What does single premium annuity mean?

What Is a Single-Premium Deferred Annuity? A single-premium deferred annuity (SPDA) is an annuity established with a single payment featuring investment growth solely during the accumulation phase. That growth occurs on a tax-deferred basis until annuitization, at which time regular payments will begin.

Does a single life annuity have a beneficiary?

Typically, the beneficiary is the spouse. The joint and survivor annuity thus funds both spouses’ retirements. There is, however, a drawback to the joint and survivor annuity. That is, the monthly payout will be smaller than for a single life annuity purchased for the same dollar value.

How do single premium annuities work?

A SPIA is a contract between you and an insurance company designed for income purposes only. Unlike a deferred annuity, an immediate annuity skips the accumulation phase and begins paying out income either immediately or within a year after you have purchased it with a single, lump-sum payment.

Can I change my annuity to a lump sum?

Yes, you can sell your annuity payments for cash. In the event your financial needs change and an annuity is no longer meeting your needs, you can sell your current or future payments for a lump sum of cash. If sold all at once, you forfeit receiving all future periodic payments.

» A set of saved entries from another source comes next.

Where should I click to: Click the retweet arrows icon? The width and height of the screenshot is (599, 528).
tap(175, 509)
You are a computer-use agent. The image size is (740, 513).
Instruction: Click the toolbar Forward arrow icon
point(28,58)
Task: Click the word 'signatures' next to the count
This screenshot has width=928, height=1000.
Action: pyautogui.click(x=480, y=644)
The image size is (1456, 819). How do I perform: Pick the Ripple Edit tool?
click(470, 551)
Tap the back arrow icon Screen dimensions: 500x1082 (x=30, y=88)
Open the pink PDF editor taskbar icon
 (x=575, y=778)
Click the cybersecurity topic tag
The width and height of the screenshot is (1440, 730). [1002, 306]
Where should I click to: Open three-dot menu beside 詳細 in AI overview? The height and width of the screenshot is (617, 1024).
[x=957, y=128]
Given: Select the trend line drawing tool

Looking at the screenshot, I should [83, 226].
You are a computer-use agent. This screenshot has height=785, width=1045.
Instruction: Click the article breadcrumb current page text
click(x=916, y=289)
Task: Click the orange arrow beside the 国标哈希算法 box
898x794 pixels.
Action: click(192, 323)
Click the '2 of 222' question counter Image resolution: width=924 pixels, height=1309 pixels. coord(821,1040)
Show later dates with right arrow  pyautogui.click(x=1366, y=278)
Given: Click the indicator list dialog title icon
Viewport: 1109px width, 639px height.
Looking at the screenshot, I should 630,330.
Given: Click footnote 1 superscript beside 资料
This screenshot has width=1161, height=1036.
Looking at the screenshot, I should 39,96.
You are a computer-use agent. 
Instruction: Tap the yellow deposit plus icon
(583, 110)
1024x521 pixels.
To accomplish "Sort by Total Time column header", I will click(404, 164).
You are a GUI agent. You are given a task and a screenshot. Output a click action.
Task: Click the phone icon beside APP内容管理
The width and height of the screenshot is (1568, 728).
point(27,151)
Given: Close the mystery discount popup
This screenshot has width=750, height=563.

How does a single premium immediate annuity work?

A single premium immediate annuity, or SPIA, is a contract in which you pay an insurance company a lump sum of money up front, known as a premium, in exchange for guaranteed, periodic payments for life or over a set period of time. A SPIA can begin paying out almost immediately after you purchase it or within the year.

What’s the difference between insurance premiums and annuity premiums?

Payments to other insurance contracts (such as auto or life insurance, for example) are also called premiums. While the lingo can be confusing, annuity premiums are basically just account deposits.

What are the pros and cons of single premium annuities?

Single premium immediate annuities (SPIAs) are purchased with a lump sum of money and offer a guaranteed source of income for retirement. SPIAs are not always right for a person.

Which is the best type of immediate annuity to buy?

A Single Premium Immediate Annuity (sometimes referred to as an “SPIA”) may be the right annuity for you if you are looking for payments that begin right away and continue for the rest of your life or for a specified period of time.